Imaging technique hailed as faster and safer for diagnosing eye infections
A pioneering clinical research programme has developed a new, faster and safer method for detecting and diagnosing equine eye infections.
Veterinary ophthalmologist Dr Eric Ledbetter at Cornell University Hospital for Animals has adapted in vivo corneal confocal microscopy, a human medicine technique that let doctors take pictures of living eyes in microscopic detail without a scratch.
He began using the technique in feline and canine patients and discovered two new infectious diseases of the eye that had never been described before.
Now he has become the first person to use the non-invasive technique in horses.
“Horses have very prominent eyes and live in environments that put their eyes at risk of trauma,” said Dr Ledbetter.
“They frequently have diseases of the ocular surface and other eye problems for which corneal confocal microscopy will be particularly useful.
"For example, horses frequently get fungal infections of the cornea. This has traditionally been a hard problem to diagnose— regular culturing methods of diagnosing fungal infections can take 10 to 14 days for results to come back, creating long treatment delays.”
By using an in vivo corneal confocal microscope with a focal depth of 1.5mm, Dr Ledbetter has been able to repeatedly examine and take images all the way through a horse’s 1mm-thick cornea— a frequent site of injury and infection as well as the eye’s first line of defence.

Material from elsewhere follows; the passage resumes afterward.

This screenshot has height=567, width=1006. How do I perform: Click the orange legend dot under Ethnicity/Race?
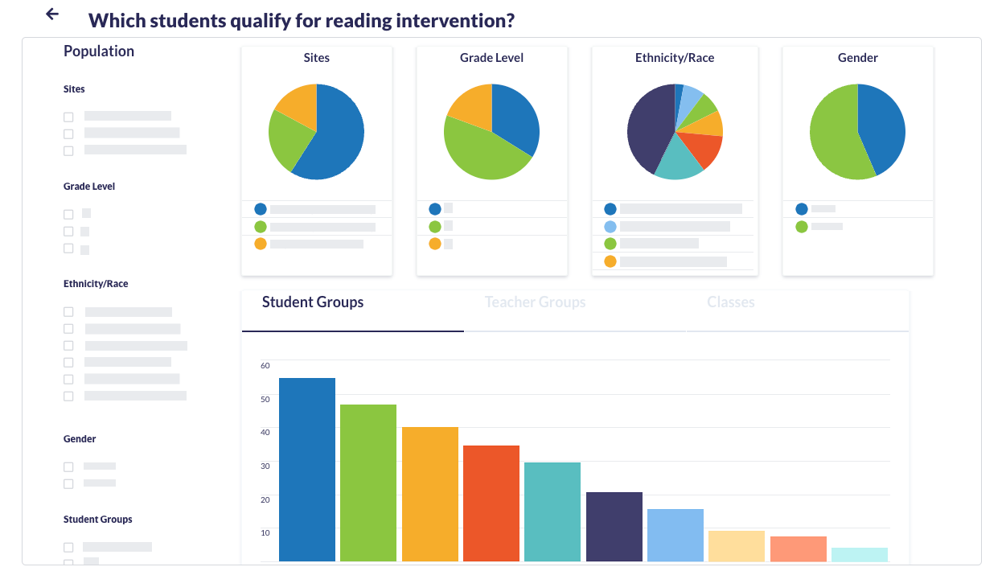[610, 261]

Confocal microscopy gets immediate results without needing a biopsy or any other kind of surgery.
Dr Ledbetter has used it to find and characterise tumours, scratches, foreign bodies, infections, immune-mediated ocular diseases, and other eye problems.

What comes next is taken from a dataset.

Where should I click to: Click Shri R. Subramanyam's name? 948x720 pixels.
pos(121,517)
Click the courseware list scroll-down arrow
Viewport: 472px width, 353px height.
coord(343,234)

By collecting images of horses’ eyes with foreign bodies and comparing them to results from biopsy methods like cytology and histopathology, he has been able to validate confocal microscopy as a quicker non-invasive technique to image and accurately diagnose fungal infections of the cornea.
“By concurrently using both new and preexisting techniques, we compiled and published evidence that findings match," Dr Ledbetter said.
"This paves the way for veterinarians to definitively diagnose eye diseases in horses with only this new technology, minimising impact on the eye and saving time to get patients treatment faster.”